常住坐臥

ブログを始めて10年。
老いと向き合って、皆さまと楽しむ記事を
書き続けます。タイトルも晴耕雨読改め常住坐臥。

三里四方の野菜を食べろ

2012年05月30日 | 農作業
食べ物に関することわざは、たくさんある。サツマイモが根付き、小松菜や山東菜は疎抜きされるのを待っている。野菜を作りながら、『食物ことわざ事典』(平野雅章)をひもといて見るのもたのしい。

家庭菜園をやってみて一番感じるのは、取立ての野菜は味が違うことだ。収穫した野菜を半日もおくと、味はたちまち落ちてしまう。スーパーに並んでいる野菜は、収穫して店頭に出るまで少なくても2日はかかる。子どもにこんな野菜ばかり食べさせていては、野菜嫌いの子になるのは必定だ。

このことわざわは京都で言われたもののようで、「三里四方の野菜を食べていれば、長寿延命疑いなし」というのを摘めたものである。三里四方の農家なら、朝取りの新鮮な野菜を京都の消費地へ運んで行ける。鮮度のよい、ミネラルたっぷりの野菜が提供できるわけだ。

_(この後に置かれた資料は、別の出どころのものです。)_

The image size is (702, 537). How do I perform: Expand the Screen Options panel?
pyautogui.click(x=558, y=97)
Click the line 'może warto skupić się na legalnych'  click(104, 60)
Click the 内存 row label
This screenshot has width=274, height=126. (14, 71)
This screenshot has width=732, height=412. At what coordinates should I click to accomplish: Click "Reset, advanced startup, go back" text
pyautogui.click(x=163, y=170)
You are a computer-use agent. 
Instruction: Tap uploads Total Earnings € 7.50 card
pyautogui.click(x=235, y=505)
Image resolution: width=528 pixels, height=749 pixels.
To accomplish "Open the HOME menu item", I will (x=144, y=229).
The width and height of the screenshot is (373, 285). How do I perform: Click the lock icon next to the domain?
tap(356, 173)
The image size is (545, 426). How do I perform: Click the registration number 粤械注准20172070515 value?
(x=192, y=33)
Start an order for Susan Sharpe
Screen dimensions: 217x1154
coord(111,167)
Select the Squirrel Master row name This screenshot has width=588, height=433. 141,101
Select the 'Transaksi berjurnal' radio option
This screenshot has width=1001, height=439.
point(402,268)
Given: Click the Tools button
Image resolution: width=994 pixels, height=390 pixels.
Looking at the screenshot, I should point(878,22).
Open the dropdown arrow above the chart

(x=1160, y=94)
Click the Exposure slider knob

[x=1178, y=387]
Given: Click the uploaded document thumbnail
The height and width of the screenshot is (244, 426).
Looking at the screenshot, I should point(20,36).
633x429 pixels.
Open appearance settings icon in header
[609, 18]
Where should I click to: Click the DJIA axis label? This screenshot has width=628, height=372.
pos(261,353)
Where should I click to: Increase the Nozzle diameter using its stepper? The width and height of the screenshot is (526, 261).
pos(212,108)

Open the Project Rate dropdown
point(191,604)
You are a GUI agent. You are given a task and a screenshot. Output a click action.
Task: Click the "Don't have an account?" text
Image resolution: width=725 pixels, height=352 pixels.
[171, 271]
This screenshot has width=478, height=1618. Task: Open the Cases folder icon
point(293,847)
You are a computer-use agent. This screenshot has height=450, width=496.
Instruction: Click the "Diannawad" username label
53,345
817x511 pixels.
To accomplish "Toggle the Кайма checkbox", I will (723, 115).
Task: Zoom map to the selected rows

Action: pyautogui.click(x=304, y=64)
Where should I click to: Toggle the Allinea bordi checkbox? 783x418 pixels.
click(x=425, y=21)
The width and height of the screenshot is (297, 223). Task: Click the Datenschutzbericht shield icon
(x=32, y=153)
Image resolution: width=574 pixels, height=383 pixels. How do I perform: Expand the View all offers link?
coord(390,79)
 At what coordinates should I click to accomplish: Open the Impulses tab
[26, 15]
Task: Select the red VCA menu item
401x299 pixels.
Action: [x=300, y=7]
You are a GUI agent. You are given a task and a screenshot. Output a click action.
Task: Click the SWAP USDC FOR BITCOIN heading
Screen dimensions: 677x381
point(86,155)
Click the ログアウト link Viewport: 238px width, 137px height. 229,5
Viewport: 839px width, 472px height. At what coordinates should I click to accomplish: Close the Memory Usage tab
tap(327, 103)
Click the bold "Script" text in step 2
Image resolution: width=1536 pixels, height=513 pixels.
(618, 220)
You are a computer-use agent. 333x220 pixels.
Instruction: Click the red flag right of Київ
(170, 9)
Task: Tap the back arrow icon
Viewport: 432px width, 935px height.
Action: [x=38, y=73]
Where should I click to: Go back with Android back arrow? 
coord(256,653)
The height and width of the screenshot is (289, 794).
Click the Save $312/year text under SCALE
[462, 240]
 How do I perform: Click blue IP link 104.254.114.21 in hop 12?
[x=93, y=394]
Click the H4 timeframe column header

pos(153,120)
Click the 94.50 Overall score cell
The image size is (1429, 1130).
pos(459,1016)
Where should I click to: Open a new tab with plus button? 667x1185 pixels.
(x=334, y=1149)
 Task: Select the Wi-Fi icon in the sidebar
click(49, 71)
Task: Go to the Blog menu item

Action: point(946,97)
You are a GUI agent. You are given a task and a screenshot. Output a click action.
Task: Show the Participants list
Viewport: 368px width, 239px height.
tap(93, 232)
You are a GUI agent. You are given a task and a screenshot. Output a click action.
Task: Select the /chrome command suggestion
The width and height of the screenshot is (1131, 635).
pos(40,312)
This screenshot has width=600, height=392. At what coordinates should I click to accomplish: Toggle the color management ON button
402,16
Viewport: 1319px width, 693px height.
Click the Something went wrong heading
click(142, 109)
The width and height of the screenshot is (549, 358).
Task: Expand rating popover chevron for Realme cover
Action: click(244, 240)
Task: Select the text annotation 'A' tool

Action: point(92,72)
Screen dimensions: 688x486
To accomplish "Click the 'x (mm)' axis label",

ところが最近の野菜は、遠く離れた大生産地から、消費地へ運ばれる。初物を早く食べたいという消費者心理が、生産地と消費地の距離をますます遠いものにしている。木で完熟したトマトはおいしいが、いまの物流の仕組みではとても完熟するまで畑や木にならしておくことはできない。そこで完熟前に収穫し、倉庫やトラックの中で色づくを待つのである。

これでは子どものころ裏の畑でもいで頬ばった、あのトマトの香りと感触は味わうことはできない。完熟した野菜や果物のなかにこそ、本来野菜やくだものが持っている栄養素があるのであり、おいしさはその栄養素をたっぷりと味わうことでうけとることができる。

近年、産地直売の野菜売り場が人気を集め、定年を迎えた人たちが自分で畑を確保して野菜作りをしているケースが増えているのも、このことわざに由来している気がする。食へのこだわりというのではない。戦後のあの食料不足に時代に味わっていた身近な野菜がなくなっているのが、この飽食といわれる時代の現実なのだ。

初物のなかできふりはばかにされ

秋茄子はしうとの留守にばかり食ひ

ご亭主が留守でかぼちゃの値が出来る  (柳樽)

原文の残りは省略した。